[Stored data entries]
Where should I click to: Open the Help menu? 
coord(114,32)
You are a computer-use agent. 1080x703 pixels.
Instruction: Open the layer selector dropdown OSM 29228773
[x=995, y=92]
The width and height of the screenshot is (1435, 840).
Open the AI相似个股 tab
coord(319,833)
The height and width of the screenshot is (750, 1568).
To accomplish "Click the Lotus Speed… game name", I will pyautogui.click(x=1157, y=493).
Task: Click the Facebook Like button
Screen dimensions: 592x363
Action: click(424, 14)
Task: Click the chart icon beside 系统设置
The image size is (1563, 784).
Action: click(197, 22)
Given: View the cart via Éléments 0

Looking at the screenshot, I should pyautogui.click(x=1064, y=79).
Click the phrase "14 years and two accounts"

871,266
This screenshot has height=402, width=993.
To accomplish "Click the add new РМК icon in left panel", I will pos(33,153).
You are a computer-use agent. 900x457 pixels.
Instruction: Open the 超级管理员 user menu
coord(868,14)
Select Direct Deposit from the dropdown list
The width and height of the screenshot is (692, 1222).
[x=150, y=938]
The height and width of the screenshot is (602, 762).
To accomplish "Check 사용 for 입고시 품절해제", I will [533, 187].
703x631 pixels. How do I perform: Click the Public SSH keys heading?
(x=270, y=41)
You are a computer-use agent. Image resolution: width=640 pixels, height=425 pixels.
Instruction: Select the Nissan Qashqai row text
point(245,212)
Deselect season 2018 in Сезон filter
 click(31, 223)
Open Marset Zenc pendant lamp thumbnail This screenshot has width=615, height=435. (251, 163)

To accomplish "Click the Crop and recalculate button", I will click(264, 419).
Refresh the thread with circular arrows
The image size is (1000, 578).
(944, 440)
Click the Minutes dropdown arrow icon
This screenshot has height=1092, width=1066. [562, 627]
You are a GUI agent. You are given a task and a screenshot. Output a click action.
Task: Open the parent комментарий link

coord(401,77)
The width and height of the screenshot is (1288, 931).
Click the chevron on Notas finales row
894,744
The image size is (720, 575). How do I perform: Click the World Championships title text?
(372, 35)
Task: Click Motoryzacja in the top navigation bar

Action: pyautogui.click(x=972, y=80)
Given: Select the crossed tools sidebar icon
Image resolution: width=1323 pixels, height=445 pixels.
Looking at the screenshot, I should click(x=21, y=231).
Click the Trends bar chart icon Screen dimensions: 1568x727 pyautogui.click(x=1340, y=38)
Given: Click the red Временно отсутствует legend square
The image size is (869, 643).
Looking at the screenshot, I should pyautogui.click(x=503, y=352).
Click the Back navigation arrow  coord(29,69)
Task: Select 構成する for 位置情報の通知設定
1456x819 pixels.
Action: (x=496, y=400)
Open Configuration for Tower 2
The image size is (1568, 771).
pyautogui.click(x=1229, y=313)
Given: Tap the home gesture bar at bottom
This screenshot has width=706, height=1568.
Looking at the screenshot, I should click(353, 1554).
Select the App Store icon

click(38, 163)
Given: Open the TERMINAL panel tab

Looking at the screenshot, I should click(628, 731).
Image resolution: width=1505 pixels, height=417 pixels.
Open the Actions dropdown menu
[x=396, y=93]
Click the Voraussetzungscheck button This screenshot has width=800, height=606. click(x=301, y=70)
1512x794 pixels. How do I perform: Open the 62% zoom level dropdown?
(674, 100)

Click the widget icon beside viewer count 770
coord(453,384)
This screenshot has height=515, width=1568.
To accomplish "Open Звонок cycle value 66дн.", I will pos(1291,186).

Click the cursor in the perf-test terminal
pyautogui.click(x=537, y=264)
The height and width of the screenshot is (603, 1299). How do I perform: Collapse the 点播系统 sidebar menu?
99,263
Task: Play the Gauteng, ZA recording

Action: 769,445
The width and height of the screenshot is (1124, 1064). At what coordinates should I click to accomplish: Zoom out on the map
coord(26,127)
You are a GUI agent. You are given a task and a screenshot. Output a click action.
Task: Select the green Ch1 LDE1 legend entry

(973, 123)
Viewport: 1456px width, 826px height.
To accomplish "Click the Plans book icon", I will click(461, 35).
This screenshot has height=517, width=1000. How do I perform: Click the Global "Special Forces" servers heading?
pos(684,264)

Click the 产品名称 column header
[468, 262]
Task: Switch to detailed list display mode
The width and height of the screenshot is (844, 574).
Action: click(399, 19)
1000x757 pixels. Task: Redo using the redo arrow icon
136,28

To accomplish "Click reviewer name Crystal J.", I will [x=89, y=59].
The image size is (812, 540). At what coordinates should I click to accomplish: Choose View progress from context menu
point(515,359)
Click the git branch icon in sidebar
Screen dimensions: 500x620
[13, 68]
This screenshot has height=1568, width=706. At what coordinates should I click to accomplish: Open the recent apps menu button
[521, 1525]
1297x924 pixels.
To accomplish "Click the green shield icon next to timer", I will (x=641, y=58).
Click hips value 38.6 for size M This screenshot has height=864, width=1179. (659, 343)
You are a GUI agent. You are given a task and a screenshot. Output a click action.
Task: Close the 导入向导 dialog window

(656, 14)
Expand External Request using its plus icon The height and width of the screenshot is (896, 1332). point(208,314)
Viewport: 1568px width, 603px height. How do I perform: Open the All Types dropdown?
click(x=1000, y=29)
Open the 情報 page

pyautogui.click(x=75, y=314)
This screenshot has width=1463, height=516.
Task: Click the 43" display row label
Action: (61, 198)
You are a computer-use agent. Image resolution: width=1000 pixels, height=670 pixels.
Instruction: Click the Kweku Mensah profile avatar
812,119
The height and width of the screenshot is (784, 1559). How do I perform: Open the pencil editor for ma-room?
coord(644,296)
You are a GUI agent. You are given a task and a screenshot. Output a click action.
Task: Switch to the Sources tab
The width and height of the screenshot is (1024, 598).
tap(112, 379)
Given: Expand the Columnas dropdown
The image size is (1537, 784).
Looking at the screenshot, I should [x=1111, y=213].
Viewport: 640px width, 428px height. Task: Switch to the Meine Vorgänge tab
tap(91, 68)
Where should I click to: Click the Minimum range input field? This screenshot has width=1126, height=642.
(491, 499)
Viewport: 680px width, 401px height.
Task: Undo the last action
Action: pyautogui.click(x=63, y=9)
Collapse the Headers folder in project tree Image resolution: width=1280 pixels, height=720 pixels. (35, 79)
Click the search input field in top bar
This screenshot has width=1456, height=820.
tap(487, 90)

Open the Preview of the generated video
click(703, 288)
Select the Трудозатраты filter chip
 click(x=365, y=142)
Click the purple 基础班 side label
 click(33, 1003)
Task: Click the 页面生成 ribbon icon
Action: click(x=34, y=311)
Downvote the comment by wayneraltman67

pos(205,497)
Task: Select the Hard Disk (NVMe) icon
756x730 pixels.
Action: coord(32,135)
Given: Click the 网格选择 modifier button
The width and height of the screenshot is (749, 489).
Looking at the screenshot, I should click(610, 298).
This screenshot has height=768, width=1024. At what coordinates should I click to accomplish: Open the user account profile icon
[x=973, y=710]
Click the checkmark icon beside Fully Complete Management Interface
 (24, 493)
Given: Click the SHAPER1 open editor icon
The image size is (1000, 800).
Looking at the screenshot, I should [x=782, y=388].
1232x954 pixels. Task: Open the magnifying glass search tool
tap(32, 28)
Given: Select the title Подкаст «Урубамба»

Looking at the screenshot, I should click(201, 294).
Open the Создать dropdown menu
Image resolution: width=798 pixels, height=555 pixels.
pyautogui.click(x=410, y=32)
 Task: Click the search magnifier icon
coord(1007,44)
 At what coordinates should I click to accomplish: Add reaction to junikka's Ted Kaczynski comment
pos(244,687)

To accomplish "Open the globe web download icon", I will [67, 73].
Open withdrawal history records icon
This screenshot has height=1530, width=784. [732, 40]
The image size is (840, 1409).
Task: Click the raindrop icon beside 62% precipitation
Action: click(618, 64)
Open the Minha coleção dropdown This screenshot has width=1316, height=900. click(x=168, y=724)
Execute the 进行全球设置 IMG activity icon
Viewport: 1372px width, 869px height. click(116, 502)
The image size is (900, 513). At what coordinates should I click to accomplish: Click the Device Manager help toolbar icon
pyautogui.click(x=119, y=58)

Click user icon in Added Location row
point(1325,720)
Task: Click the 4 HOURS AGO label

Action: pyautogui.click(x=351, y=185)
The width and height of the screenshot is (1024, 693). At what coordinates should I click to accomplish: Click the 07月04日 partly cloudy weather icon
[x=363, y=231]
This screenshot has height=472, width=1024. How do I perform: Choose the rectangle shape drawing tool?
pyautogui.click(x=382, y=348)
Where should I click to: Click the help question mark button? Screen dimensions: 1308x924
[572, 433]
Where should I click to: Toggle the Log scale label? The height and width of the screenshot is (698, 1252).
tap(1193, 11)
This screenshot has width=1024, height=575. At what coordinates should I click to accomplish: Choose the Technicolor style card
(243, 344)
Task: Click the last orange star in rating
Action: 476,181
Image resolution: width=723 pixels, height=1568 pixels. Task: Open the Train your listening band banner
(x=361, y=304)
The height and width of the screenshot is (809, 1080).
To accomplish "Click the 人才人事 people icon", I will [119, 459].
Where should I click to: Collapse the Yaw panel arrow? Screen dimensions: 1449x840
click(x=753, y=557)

• _TASK DETAILS_
Where a line of the entries above holds the word "value", return that line.

• _ANSWER BOX_
To accomplish "Open Звонок cycle value 66дн.", I will pos(1291,186).
Click hips value 38.6 for size M This screenshot has height=864, width=1179. (659, 343)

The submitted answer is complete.